I sensed that I wouldn’t get anything more out of him, muttered a quick “Thank you”, and ran back as fast as I could.
The sad reality was that, because they had heard me speak French, they had simply thought that I looked good. That’s how strong the cliches are over here: you speak French, you look good. It is automatic. Speaking French simply gives you style and beauty, even when you are in your running kit under the rain. Lesson learned. It isn’t rational, it just is.

Because, come on, the simple truth was that I didn’t look good. This much I knew.
On the bright side, after talking to them I ran my fastest km ever (since I started running again), at a bit less than 5 mins (YAY!).

They got it all wrong: I didn’t look good: I was just fast today. That’s the problem with cliches, right? You simply can’t see people for who they really are.

Muriel – A French Yummy Mummy In London
  • Maybe you looked good compared with the joggers they are used to! 🙂

  • No, he’s right, it’s in the attitude. It’s the way you stand and hold yourself, the way you hold your head. A lot of British women slouch, but French women do tend to hold themselves better which makes them look good. Whatever you’re wearing, if you’ve got the pose, you’ll look good. 🙂

    • Sarah, I wish you were right. I have to say that I am very, very normal. Seriously.

  • I love a good old run in the rain but by the end of it I look anything but good – I look like a drowned rat! And I am normally out-of-breath. So I admire you for a. looking good, and b. having any energy left to engage those men in conversation!

    • I think that you have a point here: I am not pushing myself hard enough when I run. Must try harder.

  • You may not be able to see it but others do, whether or not you’re running in the rain in old clothes or away from it. You draw attention. Being French may be part of it but you could be from somewhere else and still get comments. Some people have that effect. The fact you’re French just makes you more interesting. I had a Latina roommate in London who had that effect and so did an English girl I knew – some indefinable quality that turns heads. Take it as a compliment that many women – French, British, etc. would love to hear. Not many do.

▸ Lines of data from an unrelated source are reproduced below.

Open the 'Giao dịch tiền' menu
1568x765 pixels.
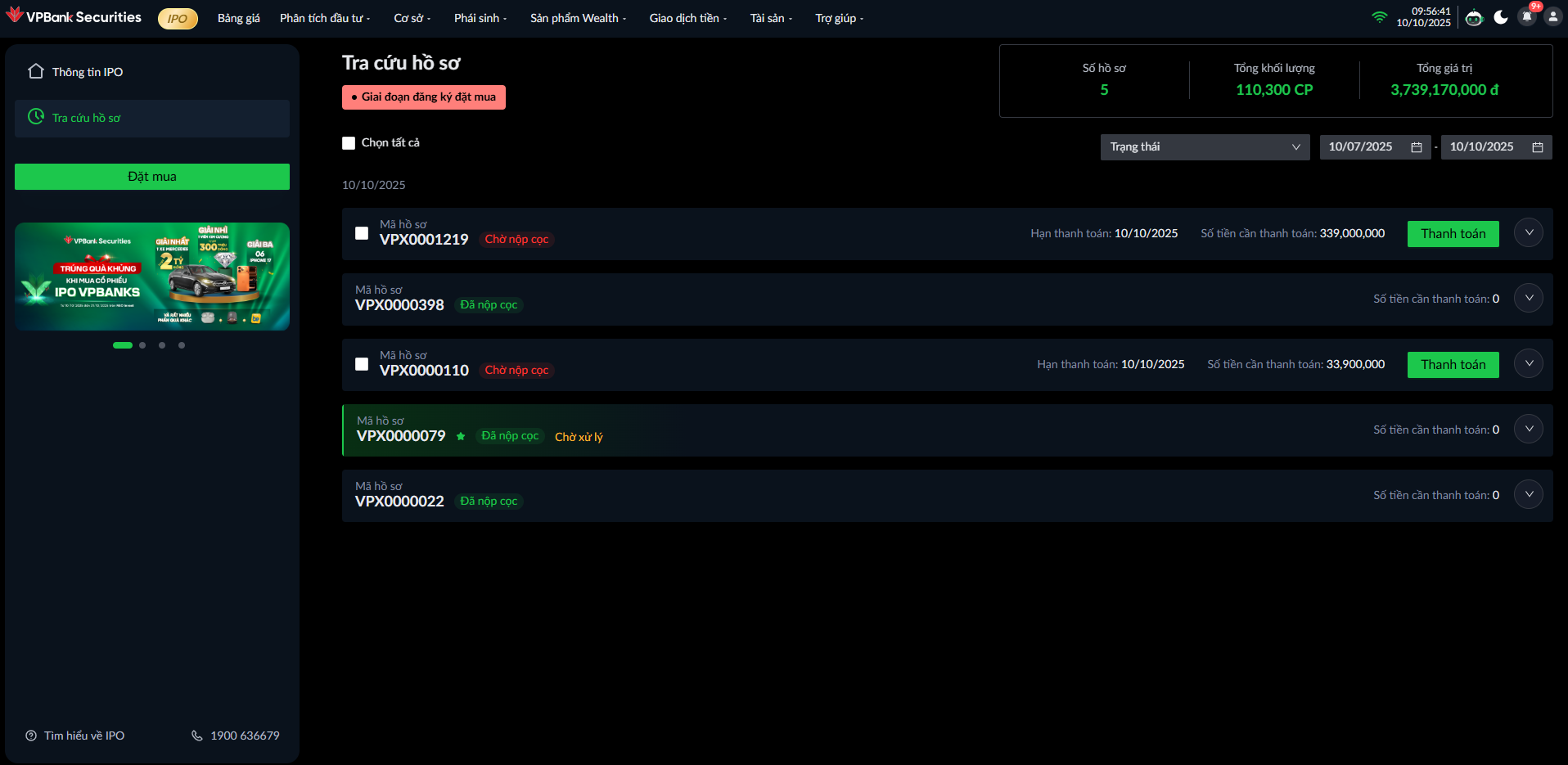point(687,18)

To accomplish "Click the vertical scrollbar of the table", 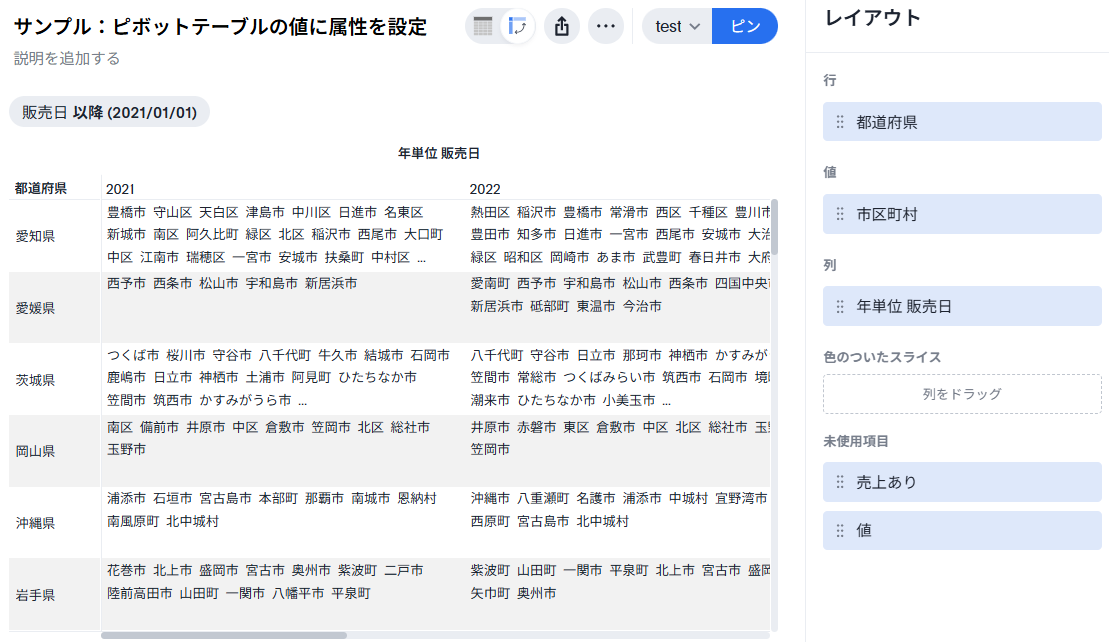I will click(x=774, y=228).
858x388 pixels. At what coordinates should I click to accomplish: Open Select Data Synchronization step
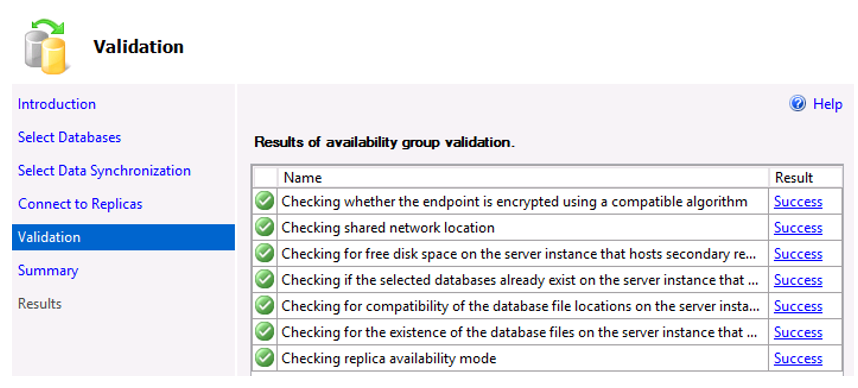click(x=105, y=171)

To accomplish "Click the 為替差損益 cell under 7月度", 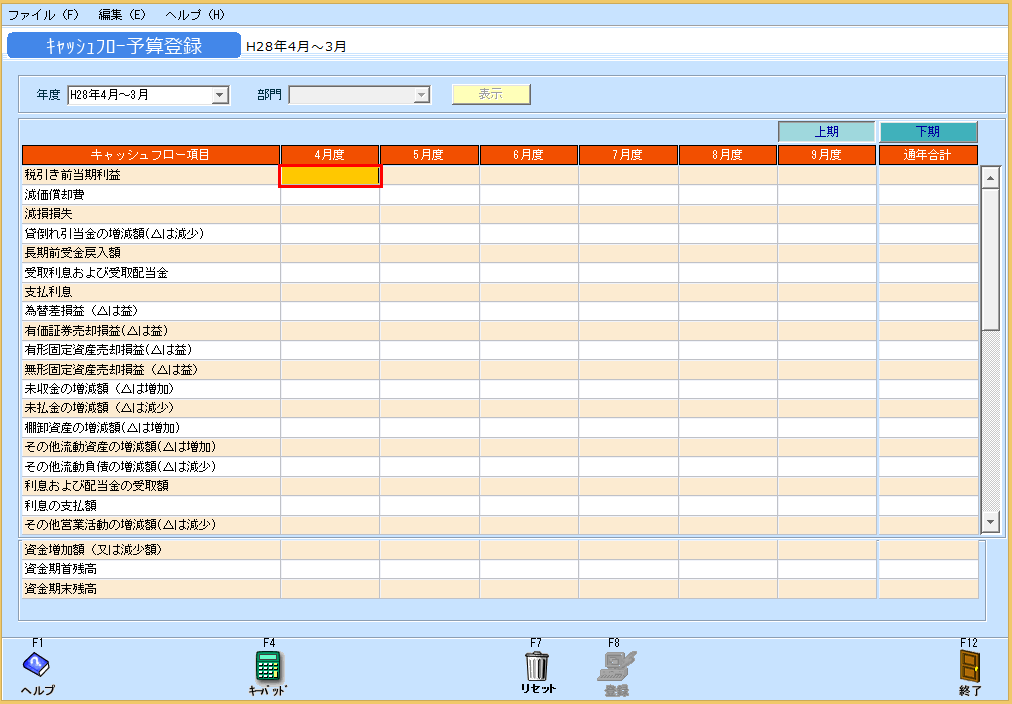I will pos(628,311).
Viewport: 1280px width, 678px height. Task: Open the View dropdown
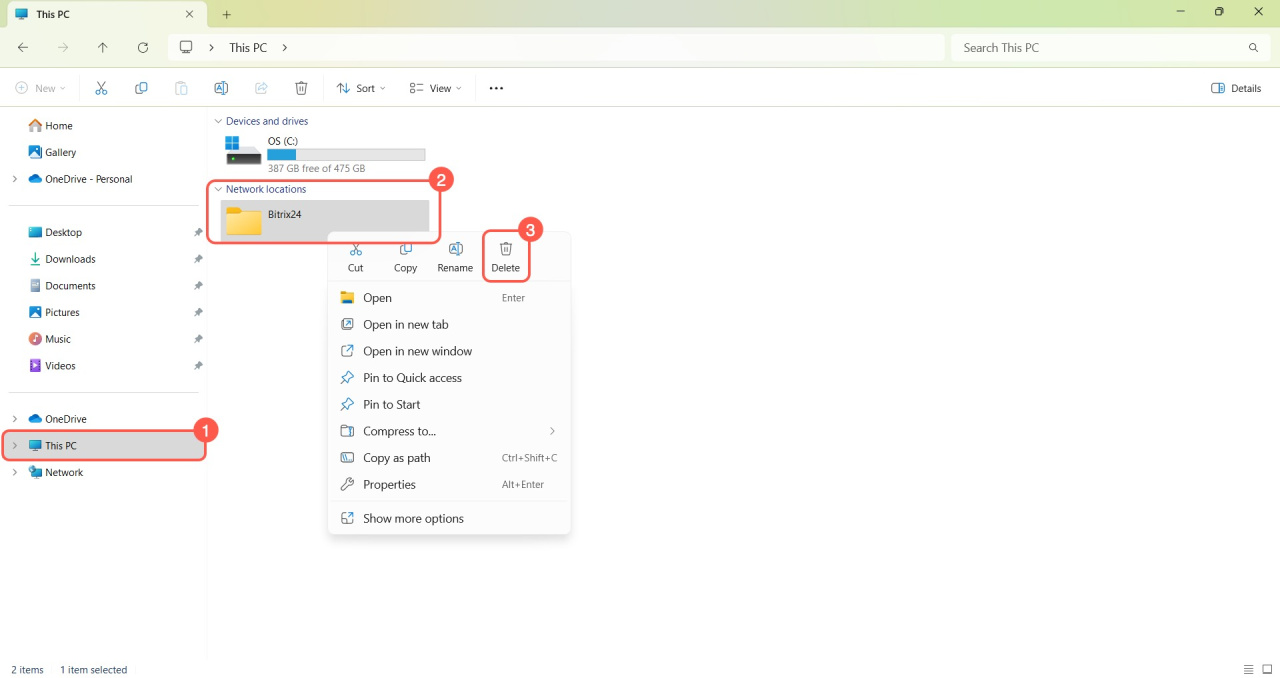pos(436,88)
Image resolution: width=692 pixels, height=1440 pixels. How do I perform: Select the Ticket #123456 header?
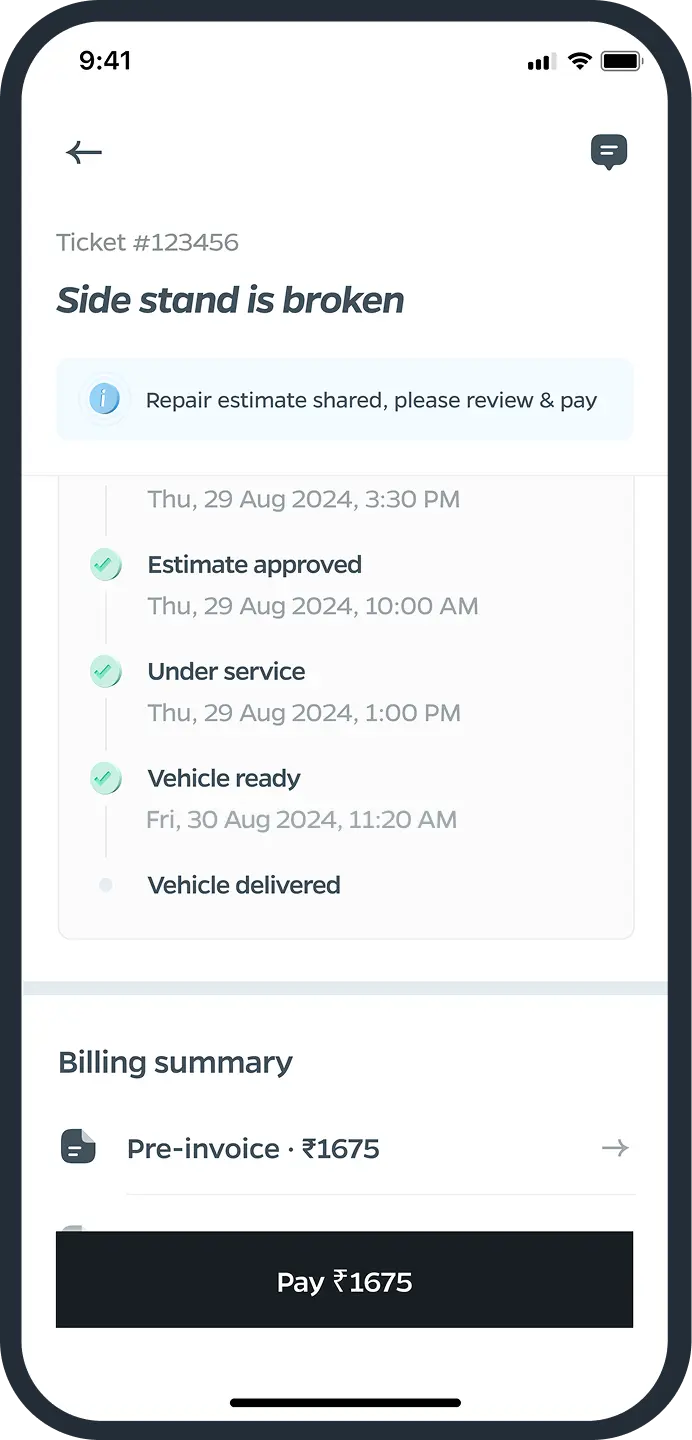coord(147,242)
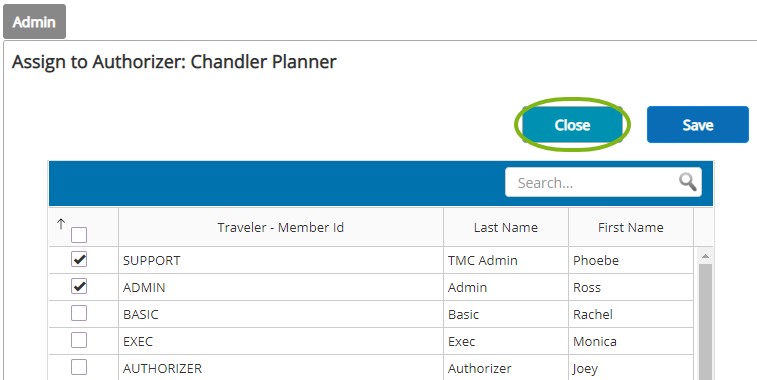This screenshot has width=757, height=380.
Task: Click the Save button
Action: tap(698, 125)
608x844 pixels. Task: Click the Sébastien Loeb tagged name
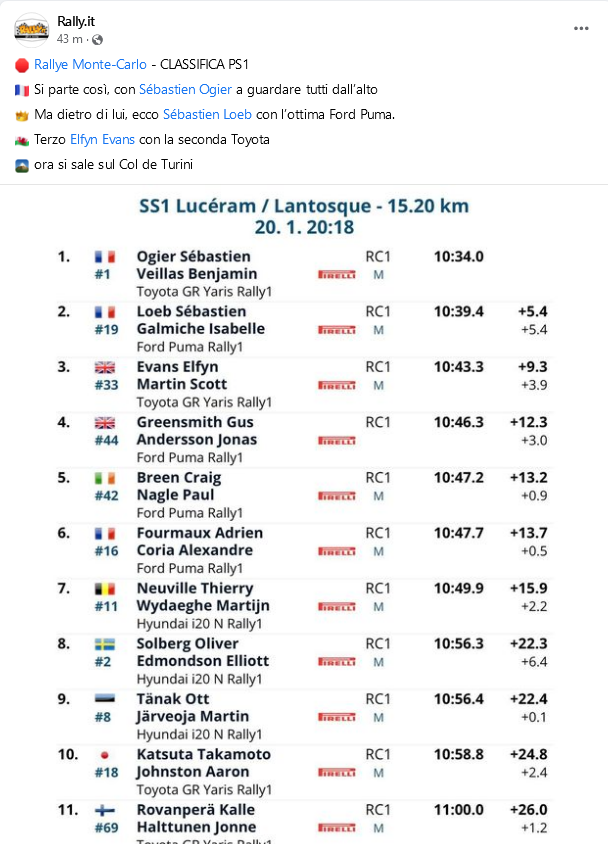(207, 114)
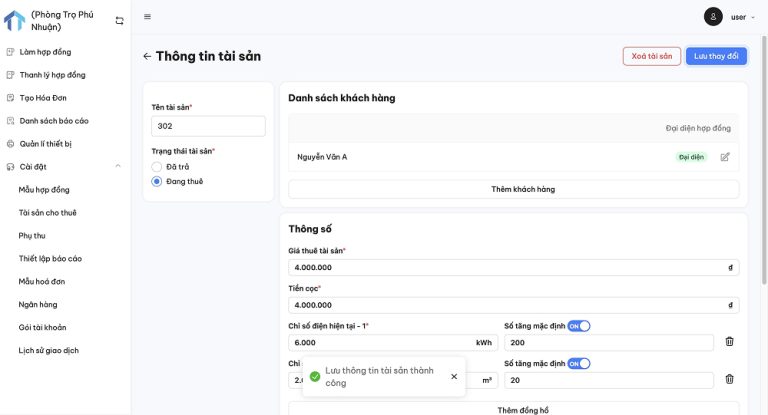Open the user account dropdown

coord(744,17)
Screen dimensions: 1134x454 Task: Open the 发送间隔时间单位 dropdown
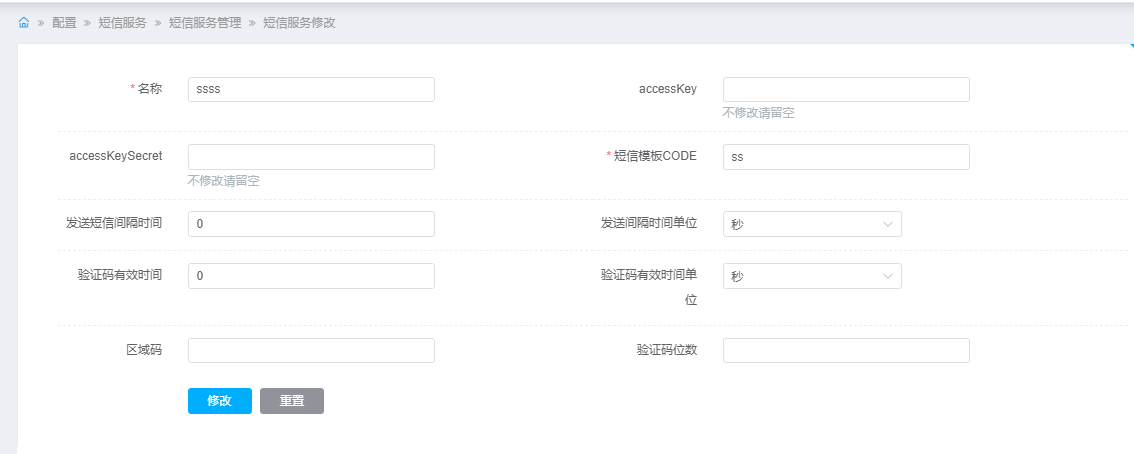pos(811,224)

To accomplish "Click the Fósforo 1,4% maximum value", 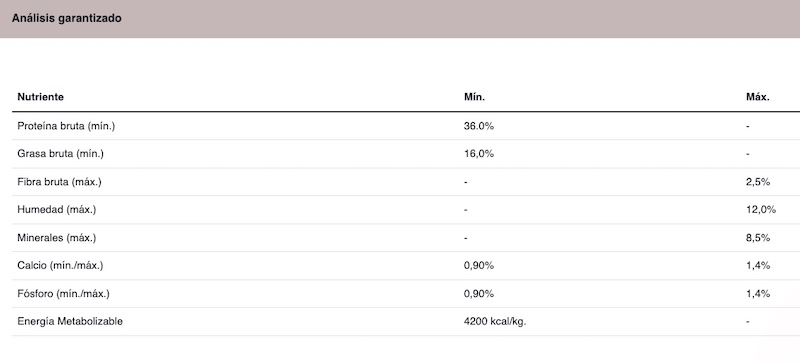I will pos(758,294).
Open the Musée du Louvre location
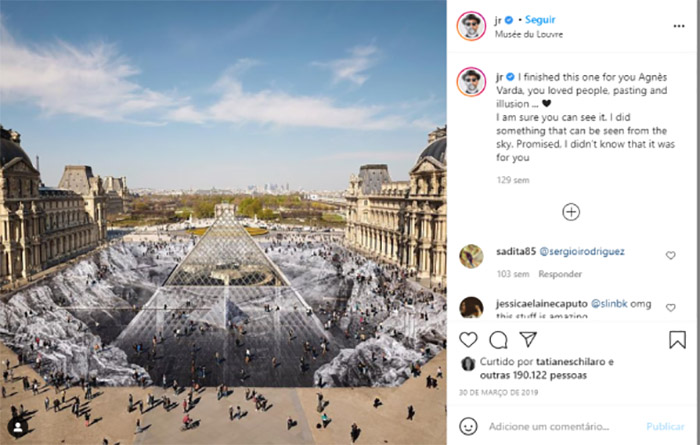The height and width of the screenshot is (445, 700). point(529,34)
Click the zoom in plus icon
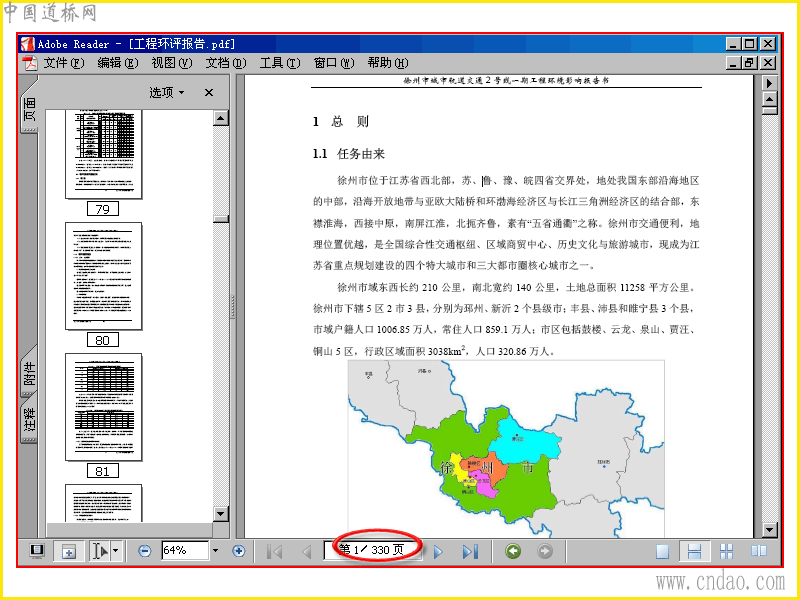Image resolution: width=800 pixels, height=600 pixels. tap(239, 551)
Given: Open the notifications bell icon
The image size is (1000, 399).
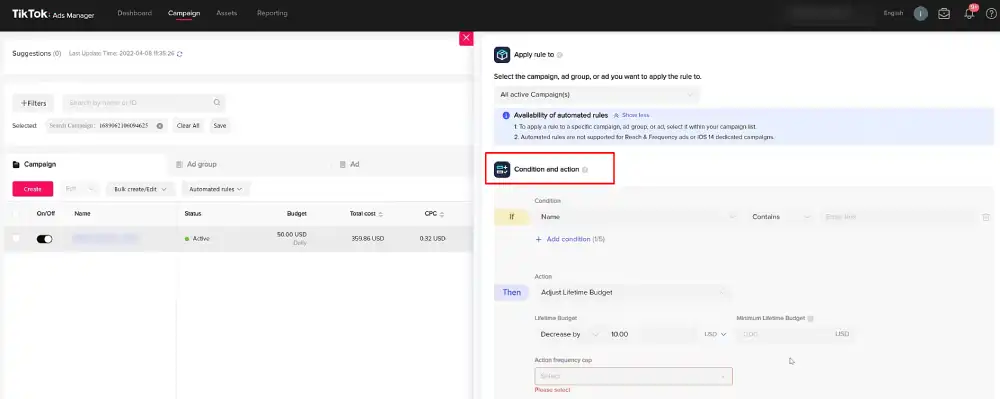Looking at the screenshot, I should [x=969, y=13].
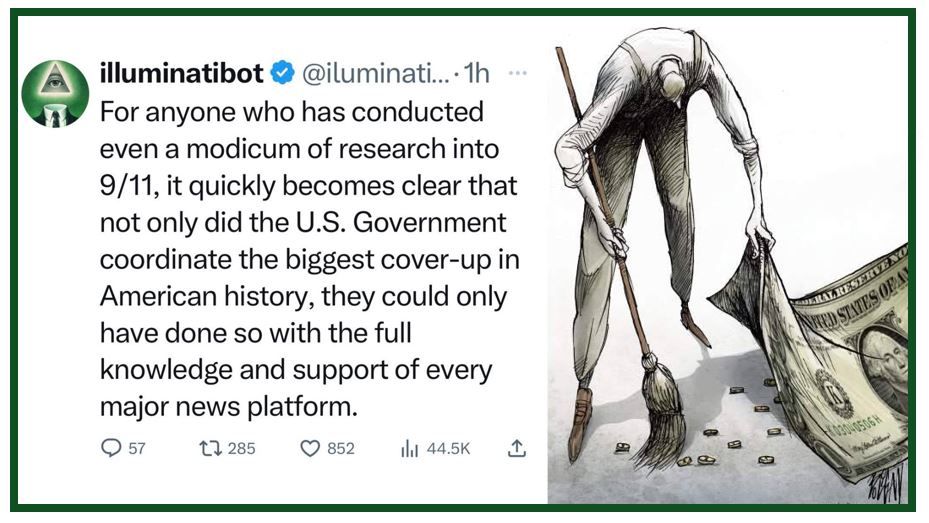Click the share upload arrow icon
The image size is (929, 523).
click(x=517, y=448)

    • Thank you Penelope. The thing is, as you know, I am very, very normal. I really don’t understand what they saw in me.

  • Maybe your confidence is part of it as well.French women seem confident, and this is attractive to men.

    • Maybe I need to try to run a bit faster? Seriously, I was just running, Sonia!

  • Remember, Muriel, beauty is in the eye of the beholder. They beheld you…

  • Am I reinforcing stereotypes if I choose French over Spanish for my son’s elementary school language immersion? Even though my own Spanish is better than my French, I always felt lovelier speaking French. 😉

    I also read this: http://www.nytimes.com/1997/12/31/dining/at-a-secret-chefs-dinner-in-france-a-tiny-songbird-lands-on-the-plate.html in the NY Times today and thought of you, Muriel! Particularly when they compare eating the birds to adultery!

    • The short answer is yes, Amy, I think that you are reinforcing stereotypes and that Spanish will be more useful than French later in life…unless he gets a french wife, that is!
      Thanks for the article, I enjoyed it very much!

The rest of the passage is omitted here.